Find the line containing "This screenshot has" in the listing below; reproduce it and every line after, exactly. Skip pictures.

- _Provided entries_

*-*-*

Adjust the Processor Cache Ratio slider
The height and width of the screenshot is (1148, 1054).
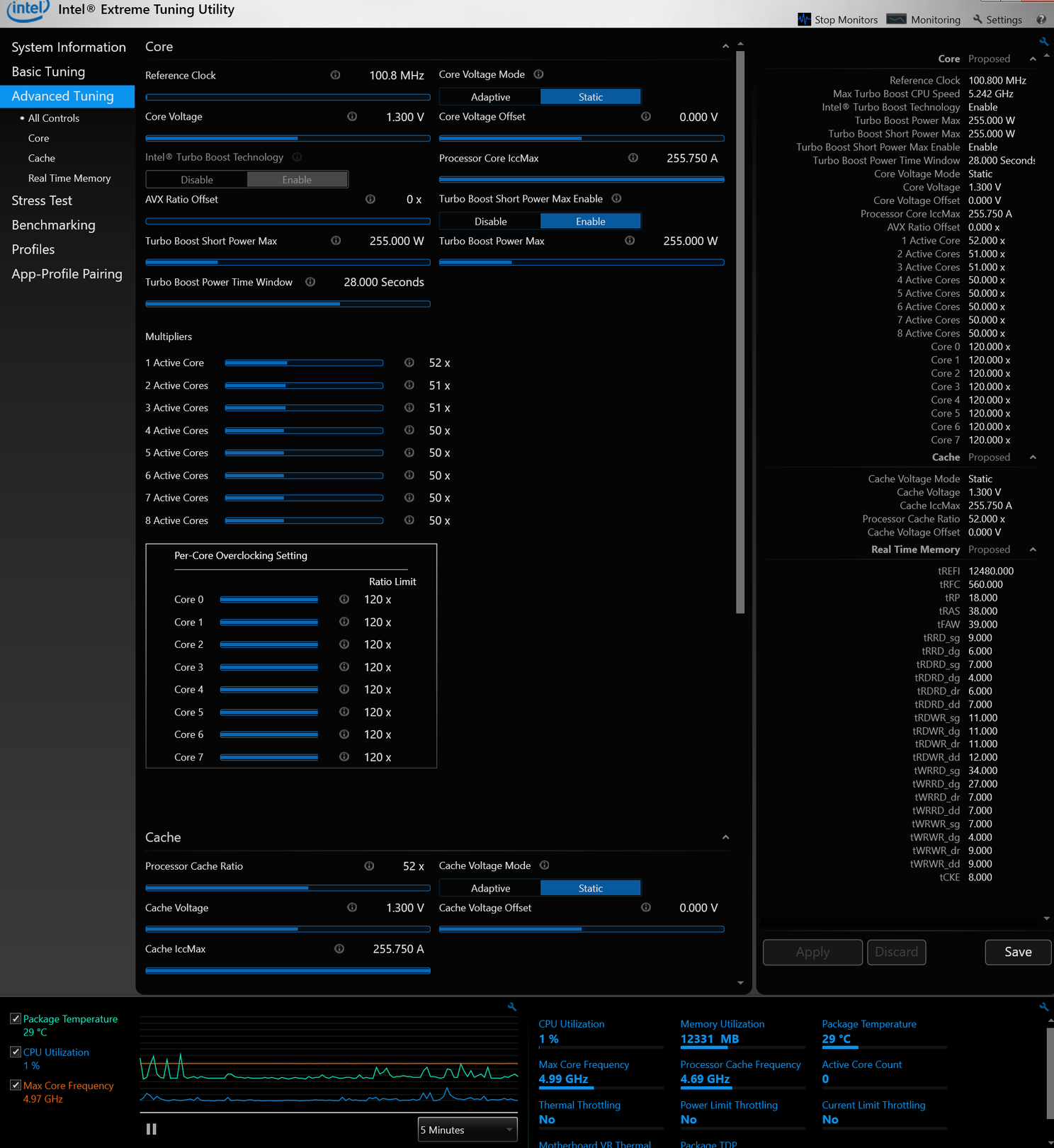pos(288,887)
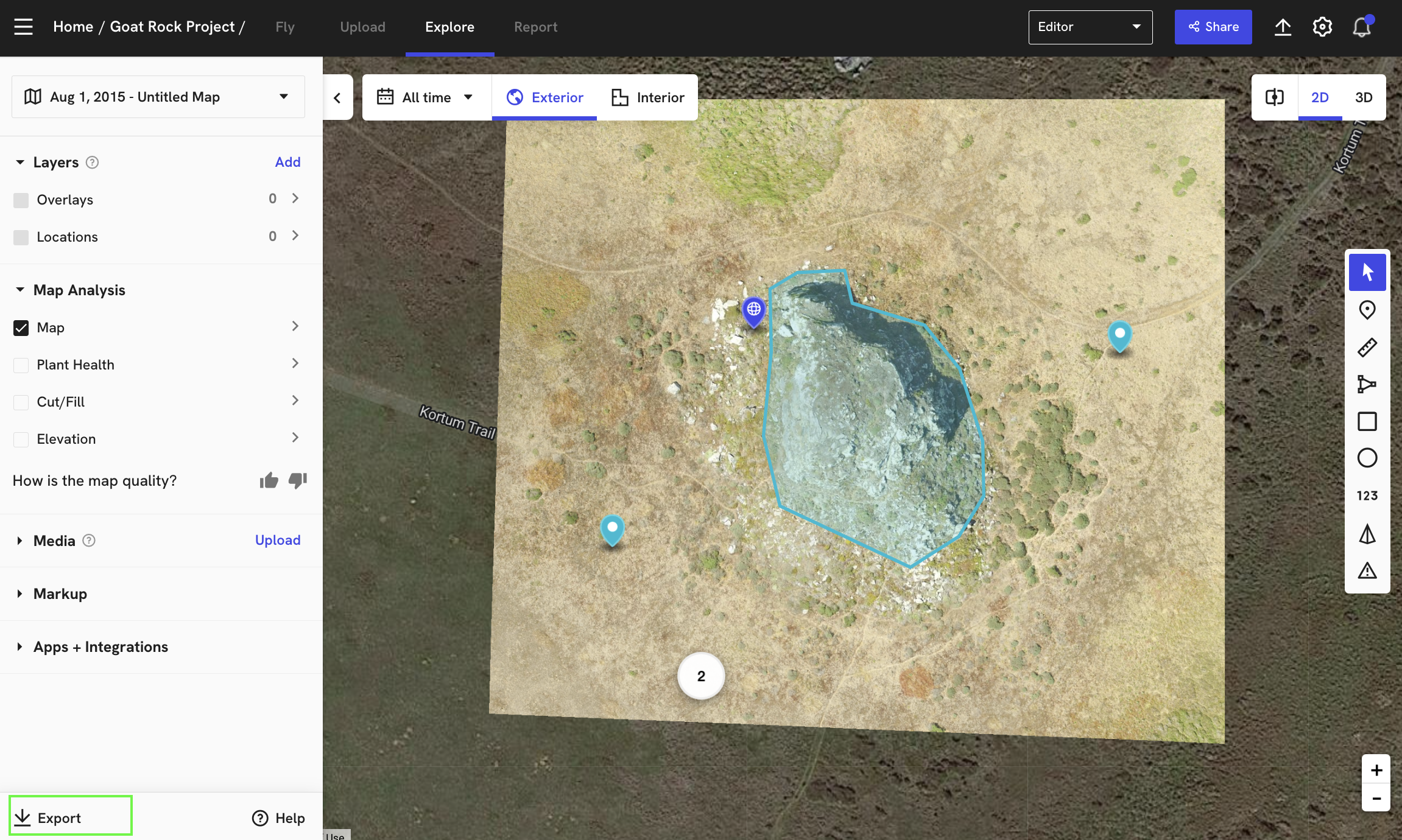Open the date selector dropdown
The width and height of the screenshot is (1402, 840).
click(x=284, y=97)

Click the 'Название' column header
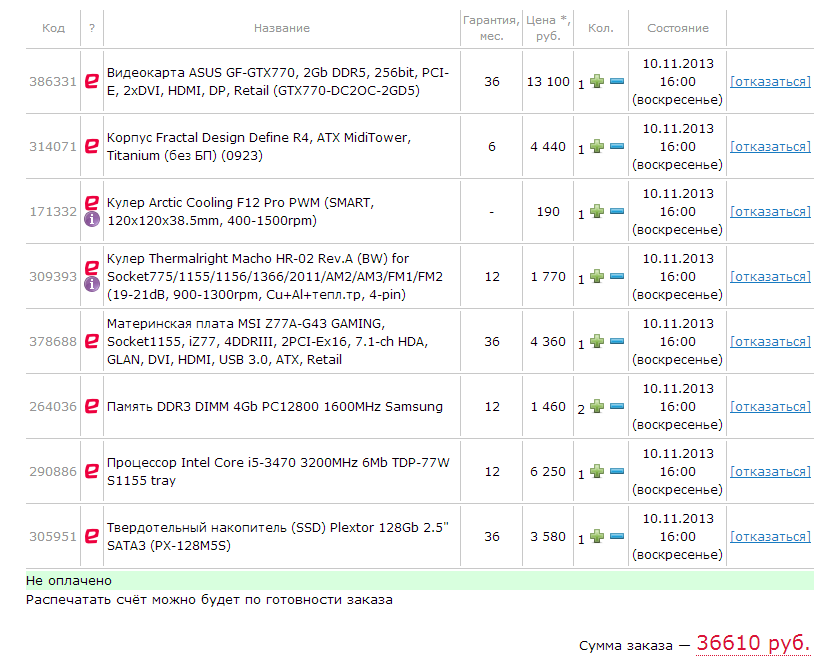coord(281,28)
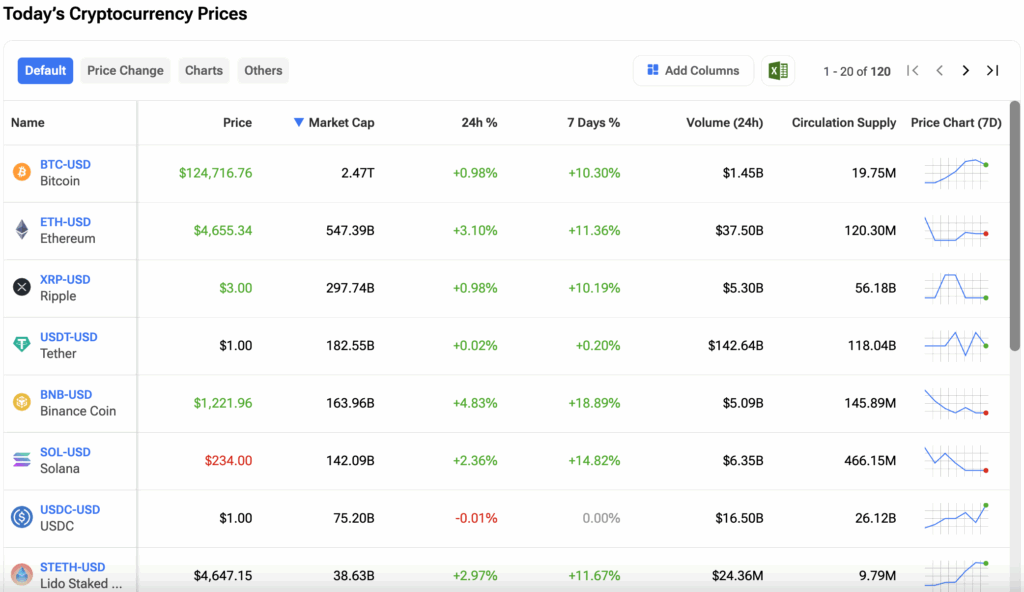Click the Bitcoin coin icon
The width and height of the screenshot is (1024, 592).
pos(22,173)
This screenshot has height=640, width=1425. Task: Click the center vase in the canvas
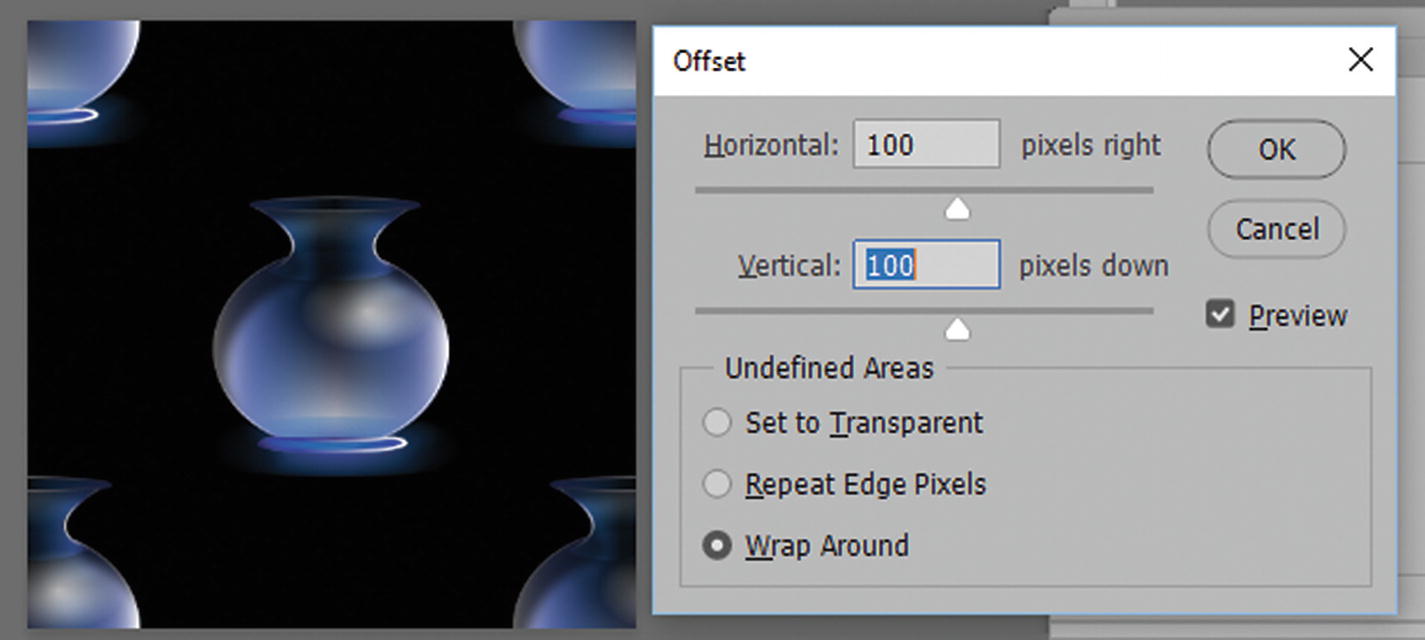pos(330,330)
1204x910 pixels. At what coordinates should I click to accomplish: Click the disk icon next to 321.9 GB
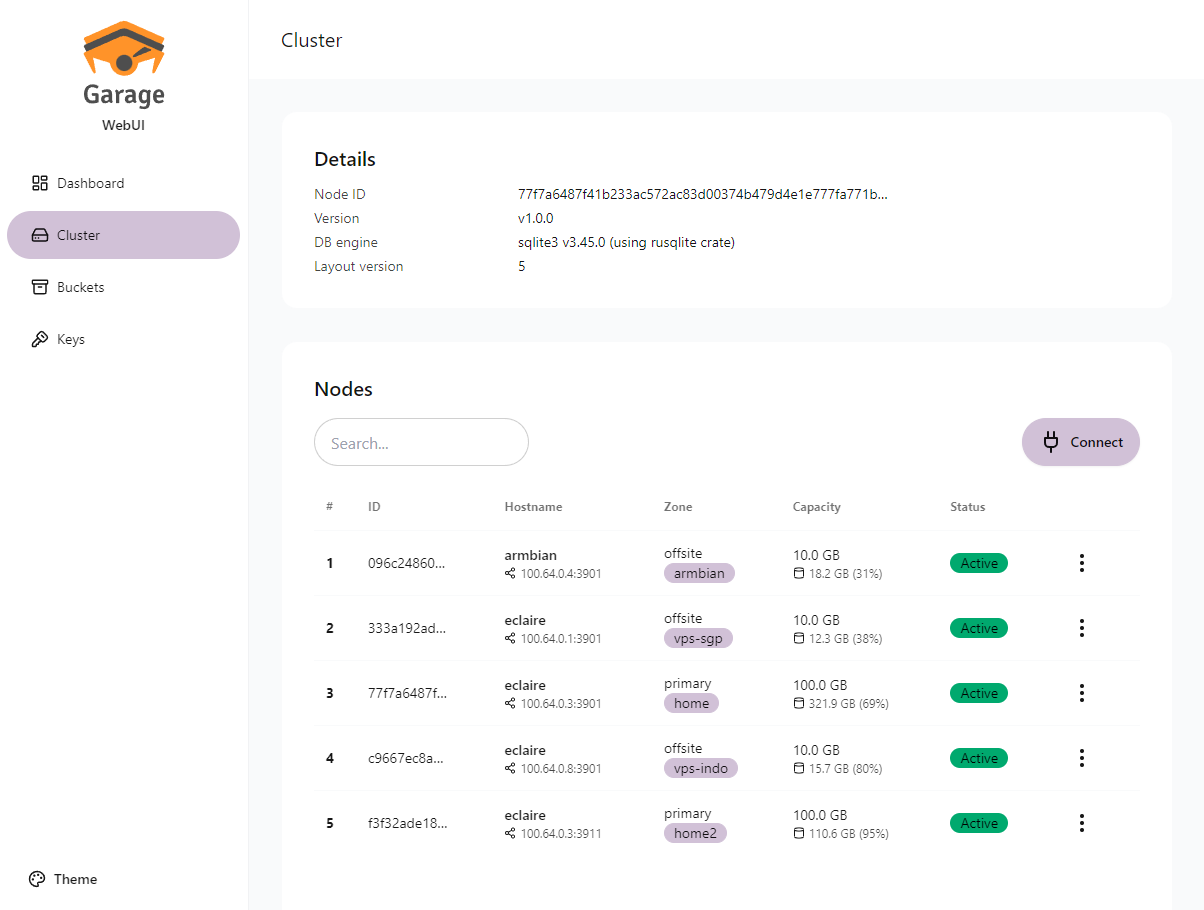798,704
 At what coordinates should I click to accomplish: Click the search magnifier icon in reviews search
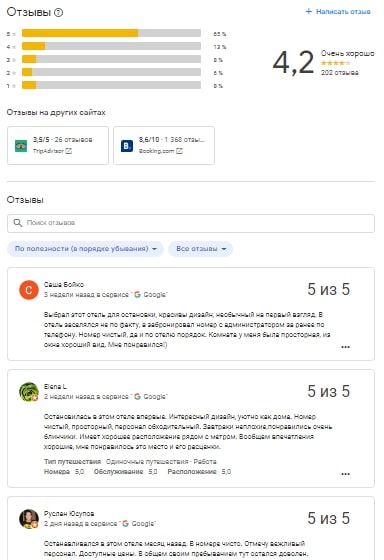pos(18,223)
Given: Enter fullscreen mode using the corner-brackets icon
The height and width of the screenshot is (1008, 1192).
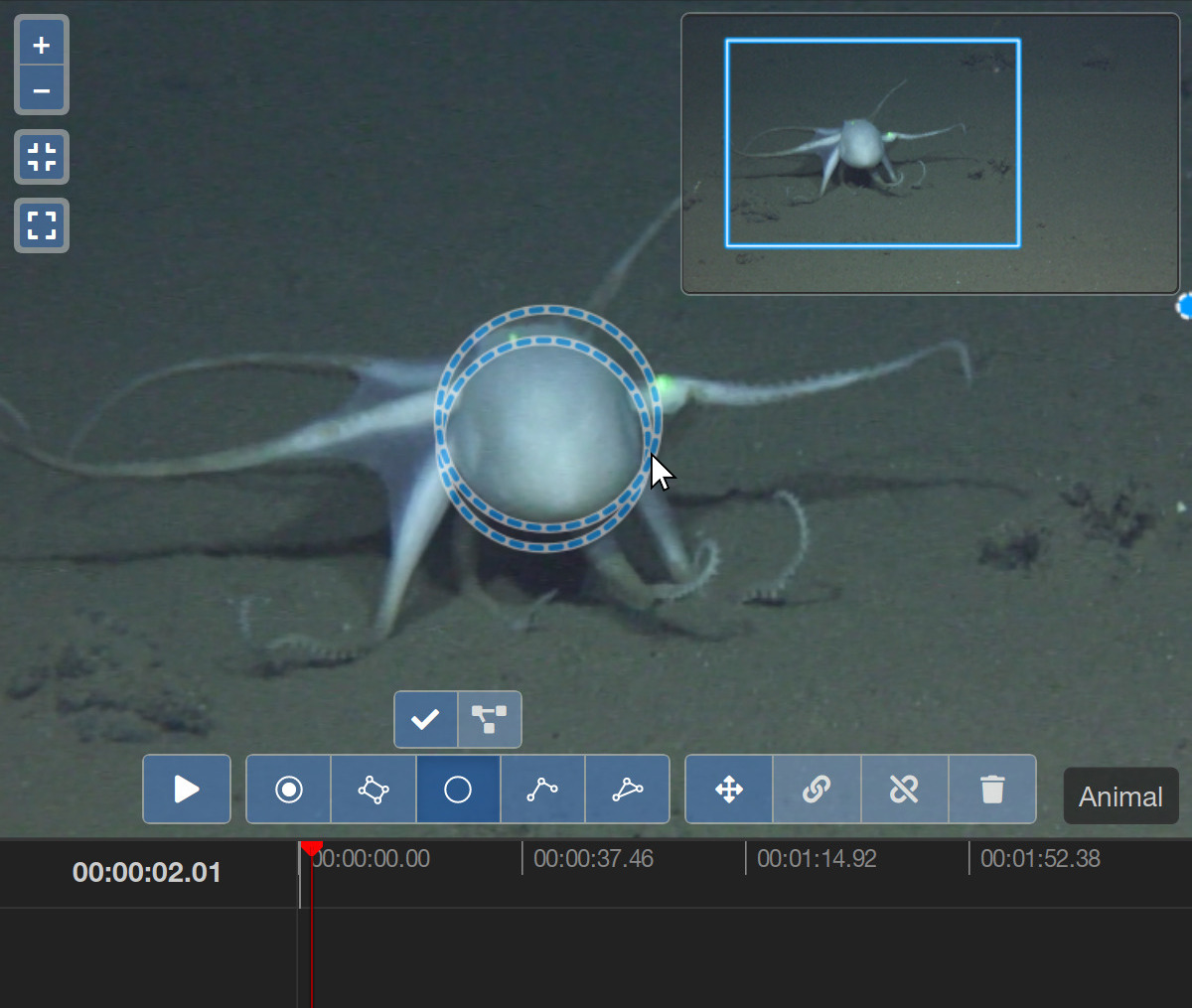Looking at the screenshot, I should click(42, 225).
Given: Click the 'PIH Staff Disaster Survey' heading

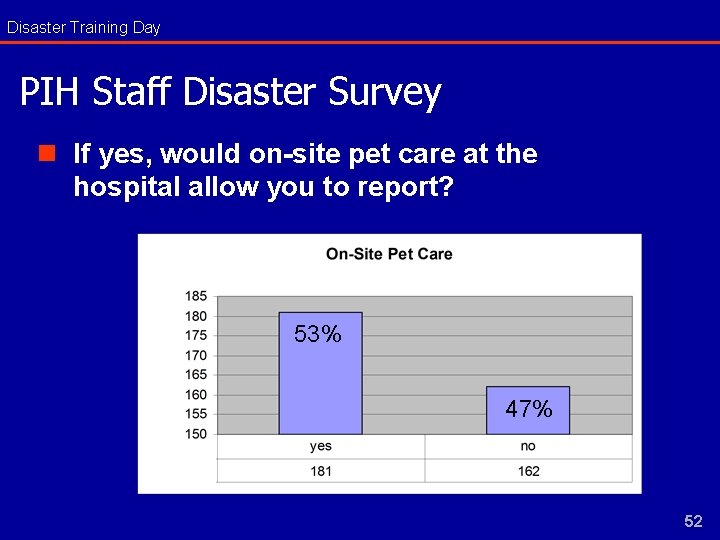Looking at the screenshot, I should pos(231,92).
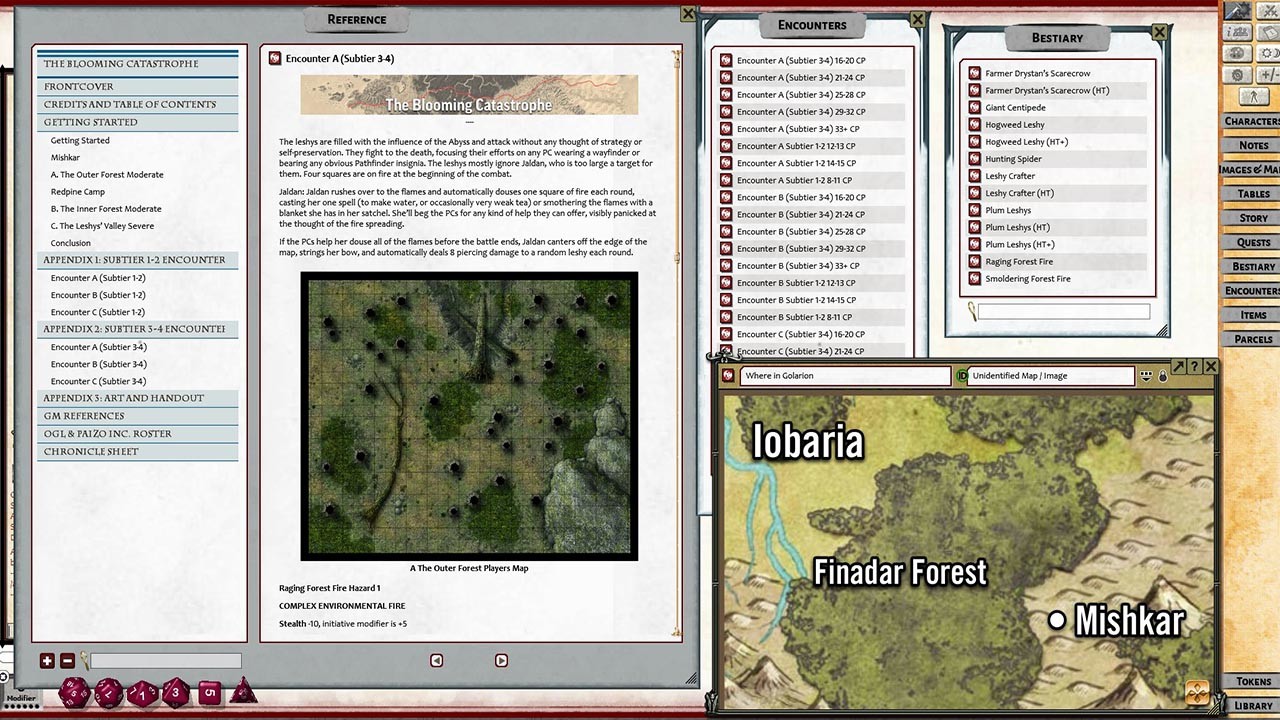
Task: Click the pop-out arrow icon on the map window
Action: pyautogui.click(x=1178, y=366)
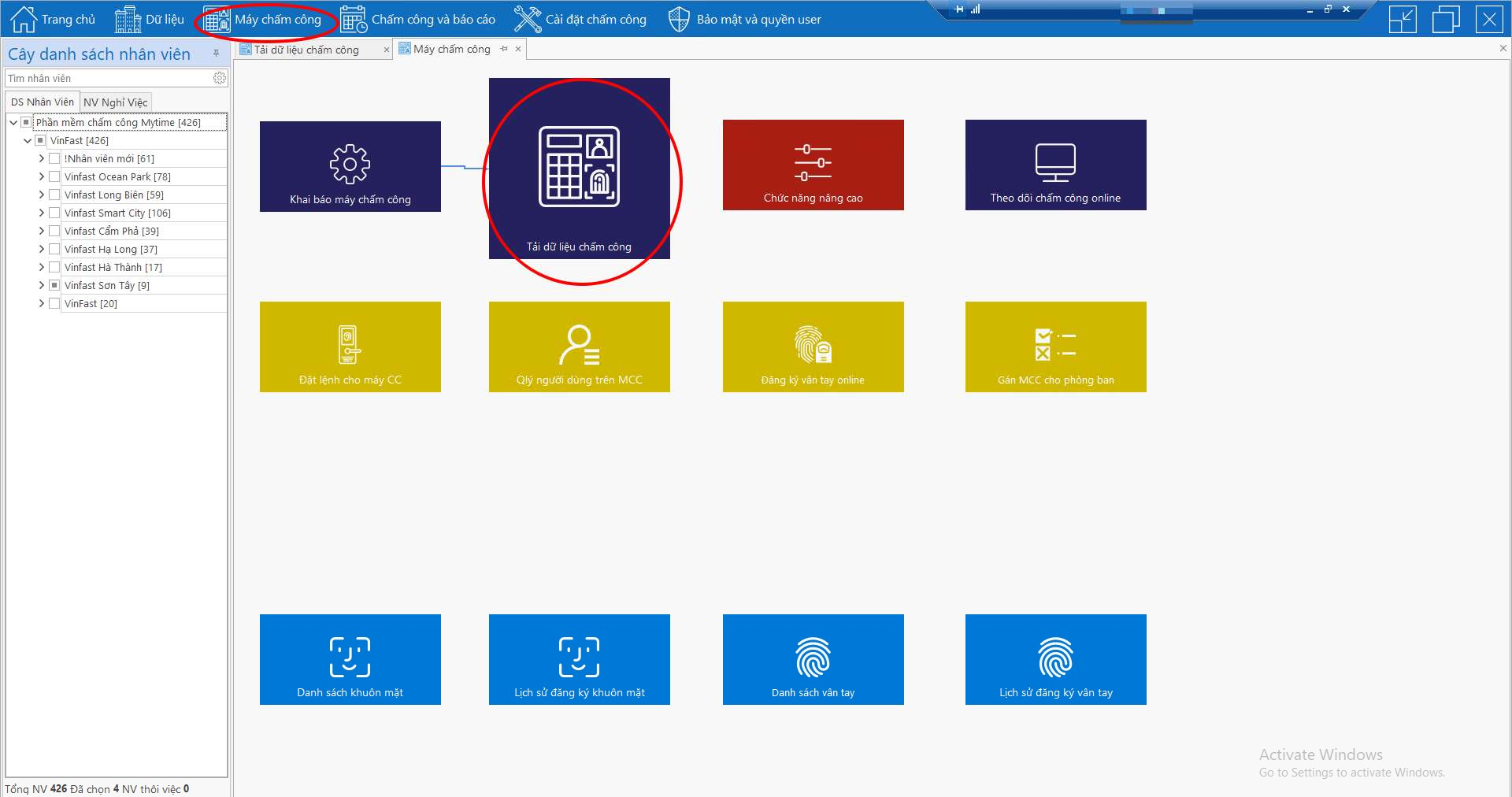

*-*-*

- _Written solution_
This screenshot has height=640, width=1425. Task: Click the center vase in the canvas
pos(330,330)
1204x910 pixels. At what coordinates should I click to accomplish: Click the disk icon next to 321.9 GB
798,704
 At what coordinates should I click to accomplish: Click the search magnifier icon in reviews search
pos(18,223)
Given: Enter fullscreen mode using the corner-brackets icon
The height and width of the screenshot is (1008, 1192).
Looking at the screenshot, I should click(42, 225).
Given: Click the 'PIH Staff Disaster Survey' heading

Looking at the screenshot, I should pos(231,92).
Task: Click the pop-out arrow icon on the map window
Action: pyautogui.click(x=1178, y=366)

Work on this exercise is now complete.